Paul Ahmarani
On a croisé la silhouette de Paul Ahmarani dans plusieurs films québécois, mais son rôle qui fut peut-être le plus marquant demeure celui du chômeur dans La moitié gauche du frigo. Un chômeur, tout à la fois blasé et naïf, rigolard, qui, plus sa quête d’un emploi se bute à l’échec, devient de plus en plus amer et cynique. On avait aimé cet acteur, plein de finesse et de justesse émotive, et voici Ahmarani dans un rôle inédit: celui du chanteur, puisqu’il lance un premier album solo cet automne, chez Audiogram. Enfin, pas tout à fait chanteur, disons interprète puisqu’il reprend à son compte le talk-over que Gainsbourg rendit célèbre.
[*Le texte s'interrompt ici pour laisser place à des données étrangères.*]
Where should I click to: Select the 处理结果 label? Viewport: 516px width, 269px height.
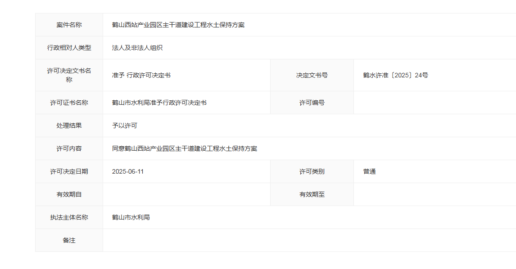68,126
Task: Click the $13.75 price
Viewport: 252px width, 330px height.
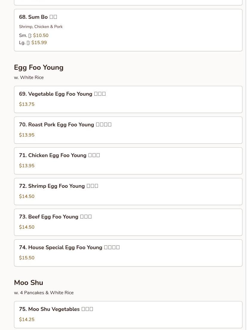Action: click(x=27, y=104)
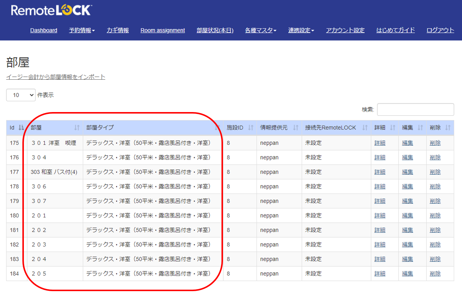The height and width of the screenshot is (293, 462).
Task: Sort by 接続先RemoteLOCK column sort icon
Action: [x=365, y=128]
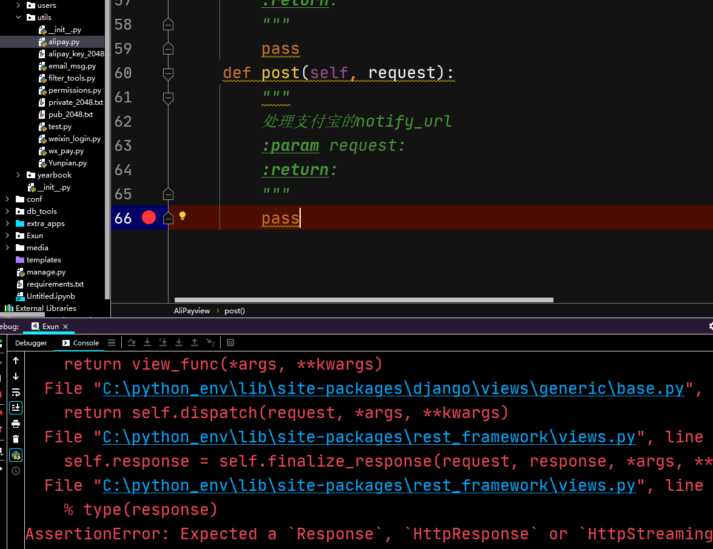Viewport: 713px width, 549px height.
Task: Open the Evaluate Expression calculator icon
Action: (230, 342)

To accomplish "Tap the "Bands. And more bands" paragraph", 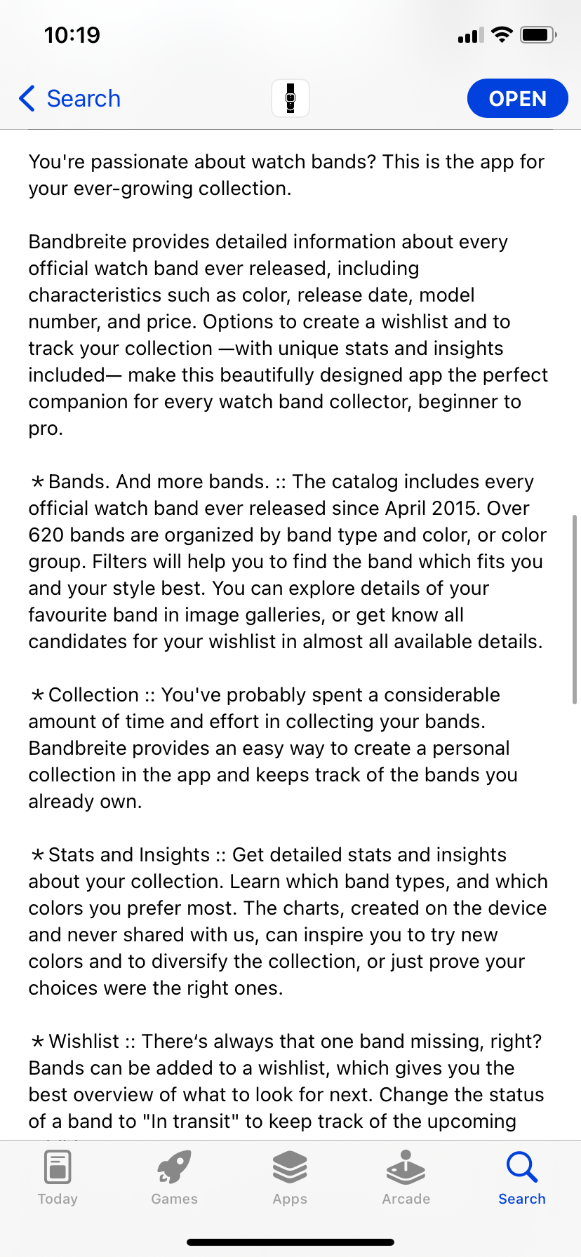I will click(x=286, y=561).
Un chanter-parler qui clame, sur une musique rock ou "bluesy", des textes ironiques et rageurs, parfois d’une tendresse désespérée: "Alors parfois j’pense au suicide/La paix/Mais parfois je désire tant la vie/Faire l’amour dans la lumière/J’veux chanter, rire et jouer la comédie/J’rêve de graver mon nom dans la pierre". Pour l’instant, il grave sa voix blanche, celle qu’il peut modeler tout à sa guise, dans le sillon d’un CD.
Outre Gainsbourg, on songe en écoutant Ahmarani à Michel Houellebecq lorsque celui-ci enregistra il y a quelques années chez Tricatel le disque Présence humaine, un recueil de ses poèmes déclamés avec le groupe rock AS Dragon en arrière-plan. Dans les deux cas, la rage des guitares électriques ne sert que de tremplin aux textes, que de support à une voix omniprésente. Le lyrisme poétique peut prendre son envol: "Y’a des soirs où la nostalgie me prend au ventre/Je partirais m’échapper de moi dans un pub en Irlande/Y’a des jours où la panique m’étrangle/Mon souffle reste emprisonné/Des cul-de-sac, je deviens le chantre".